• _Activity_
Pictures are not part of the answer. Return the lines from the one containing "Click CRITICAL badge" through the end of the data, both included, exactly as they appear.

(Records shown begins)

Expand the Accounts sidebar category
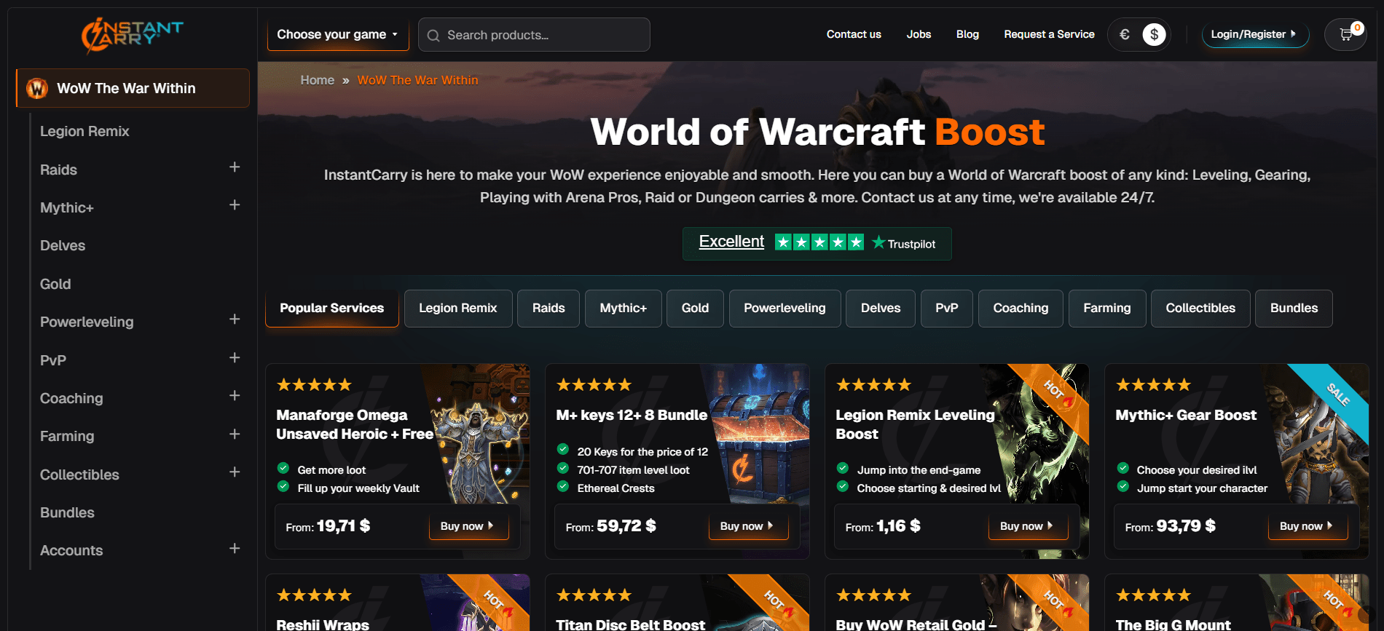Viewport: 1384px width, 631px height. click(x=235, y=549)
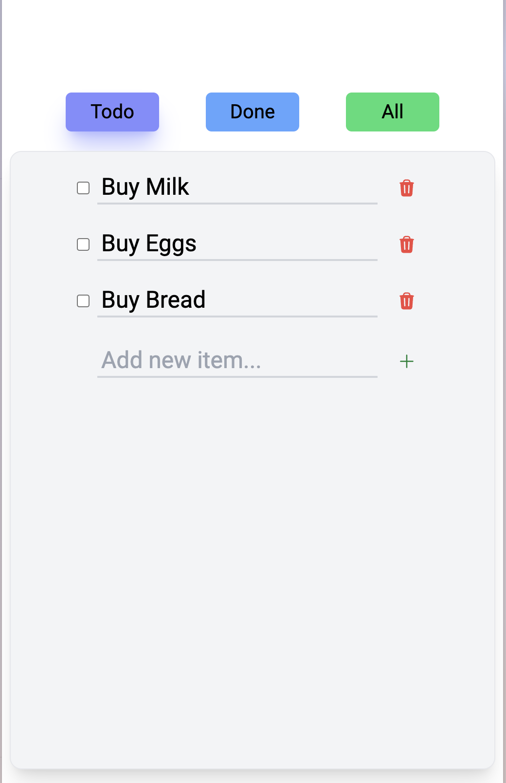Click the Add new item placeholder text
Screen dimensions: 506x783
point(181,360)
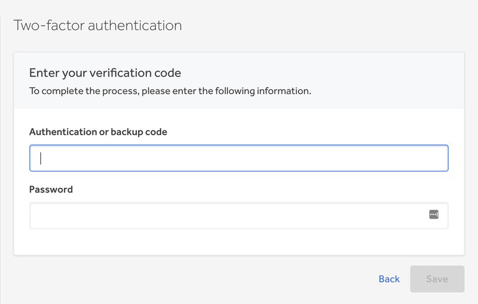Click the word "information" in the instruction line
Screen dimensions: 478x304
pyautogui.click(x=284, y=91)
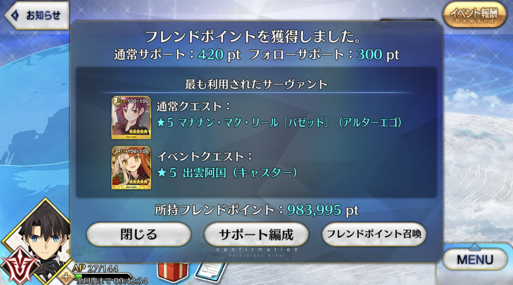The height and width of the screenshot is (285, 513).
Task: Select Manannan mac Lir servant thumbnail
Action: (131, 118)
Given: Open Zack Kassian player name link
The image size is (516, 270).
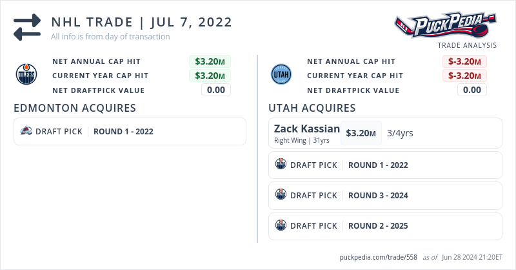Looking at the screenshot, I should click(x=306, y=129).
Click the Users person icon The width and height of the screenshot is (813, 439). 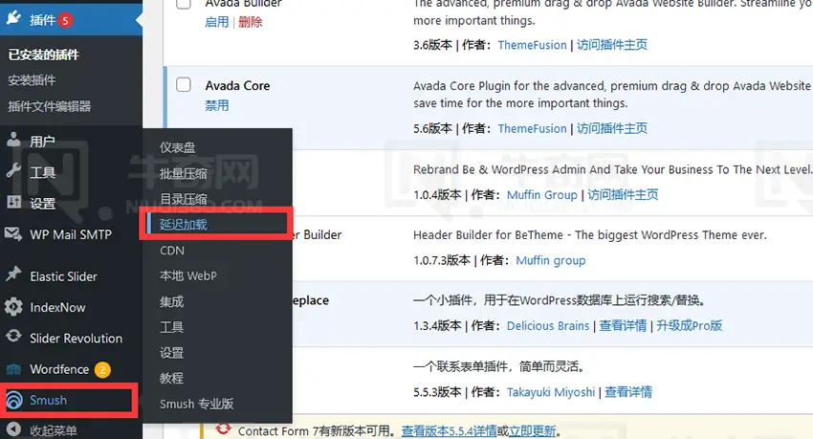pyautogui.click(x=14, y=141)

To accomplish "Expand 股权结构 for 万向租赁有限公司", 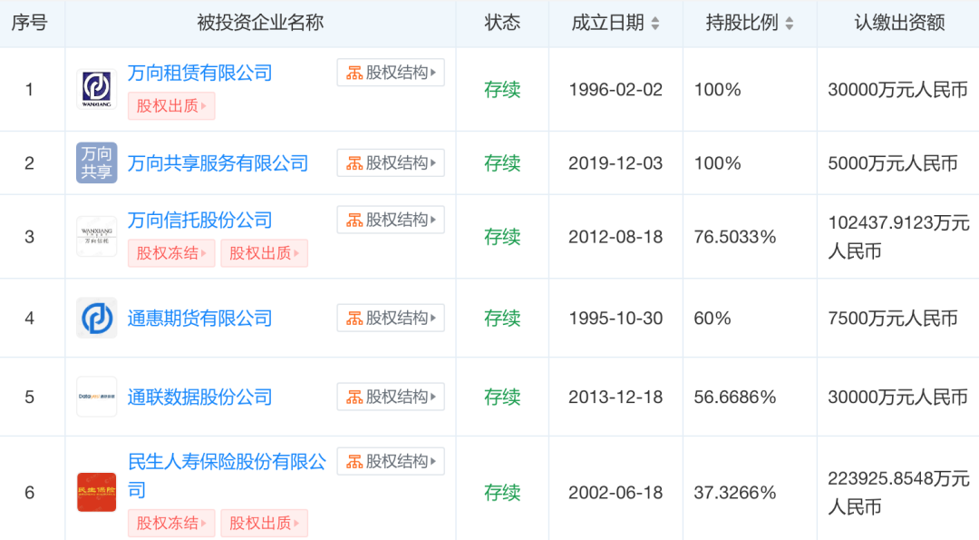I will tap(391, 73).
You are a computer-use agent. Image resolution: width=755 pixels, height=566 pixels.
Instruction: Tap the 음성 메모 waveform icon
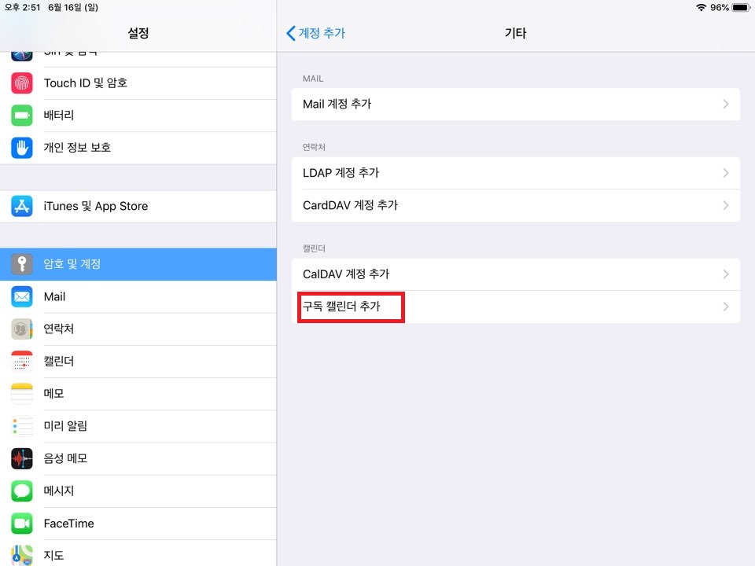(x=22, y=458)

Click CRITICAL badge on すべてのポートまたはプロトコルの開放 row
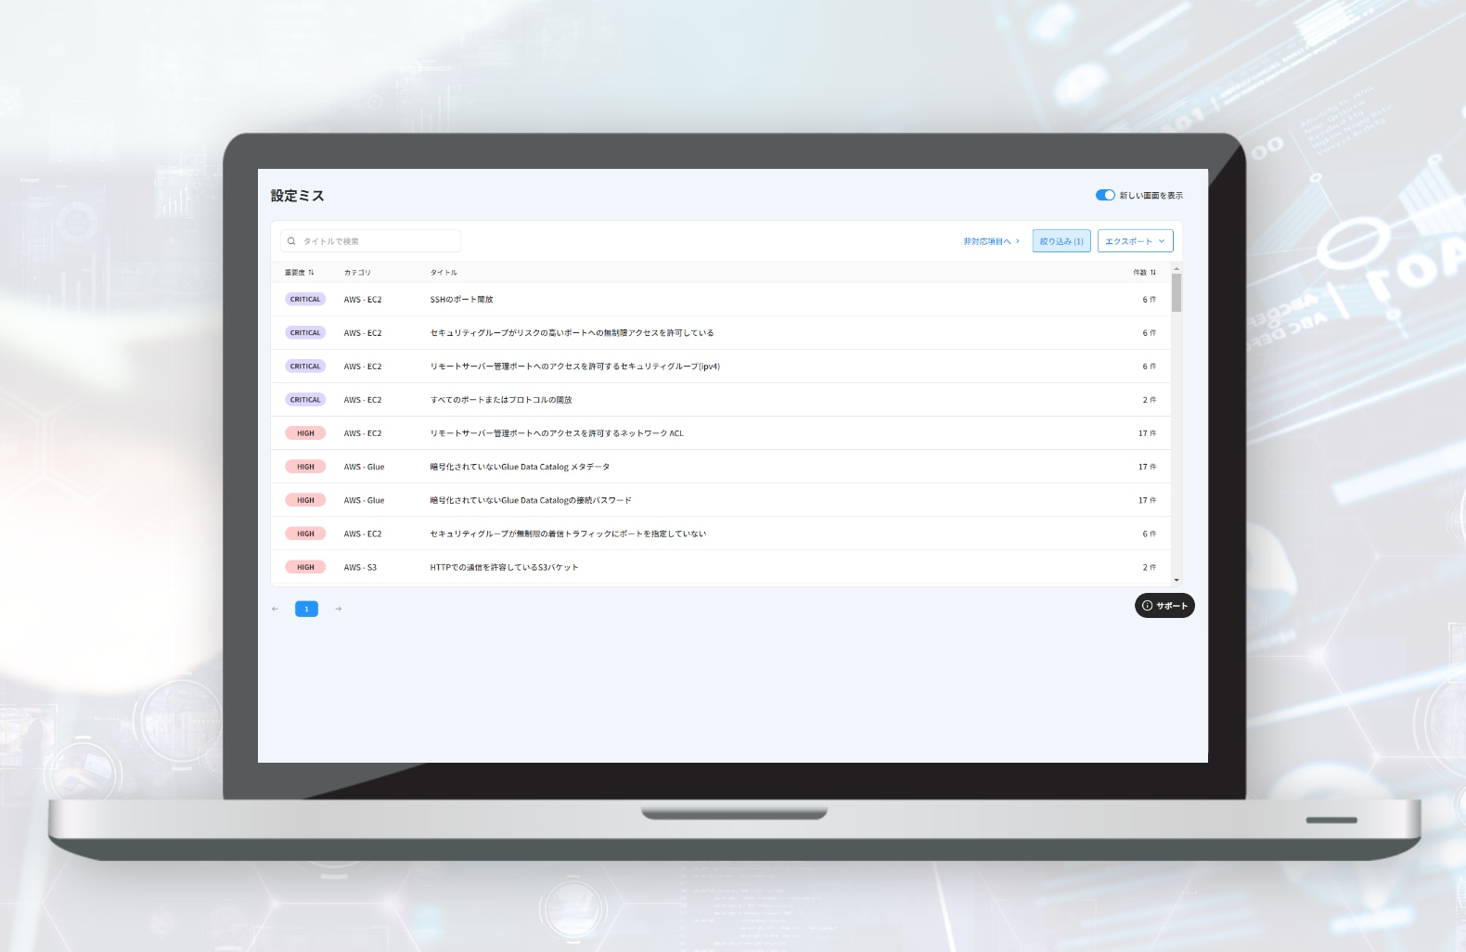tap(305, 400)
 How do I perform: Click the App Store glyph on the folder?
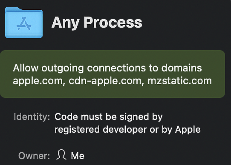click(24, 23)
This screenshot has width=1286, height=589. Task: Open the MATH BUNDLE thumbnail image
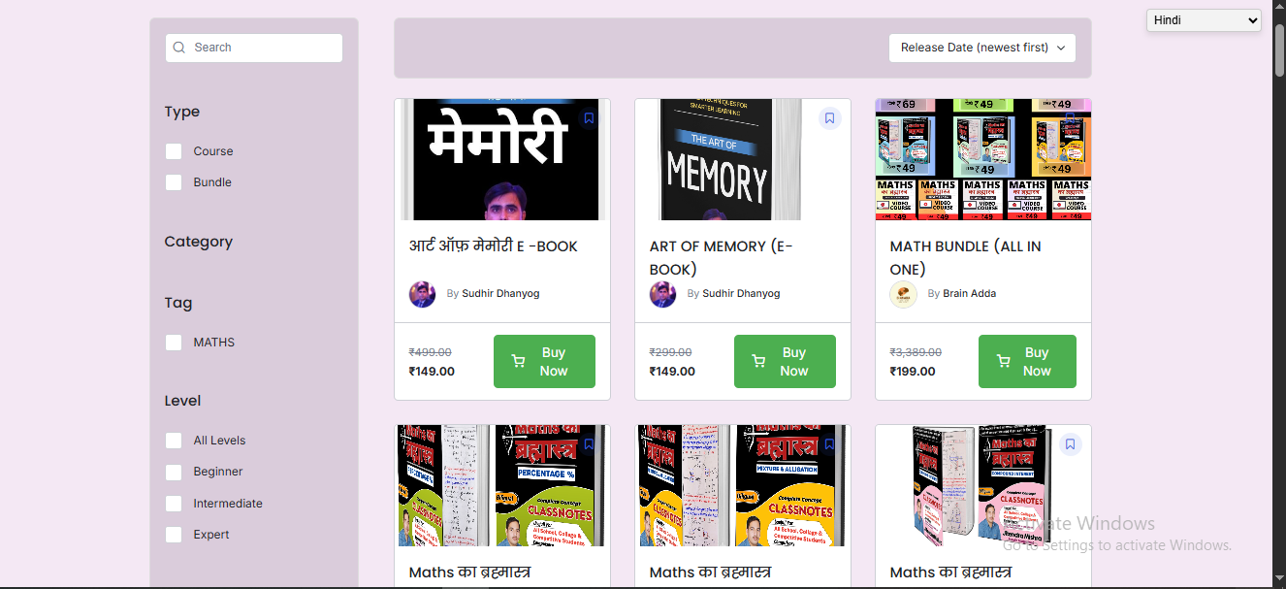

(Records shown ends)

• _Written response_
Click CRITICAL badge on すべてのポートまたはプロトコルの開放 row
tap(305, 400)
 How do I perform: Click the App Store glyph on the folder?
click(24, 23)
This screenshot has width=1286, height=589. Task: Open the MATH BUNDLE thumbnail image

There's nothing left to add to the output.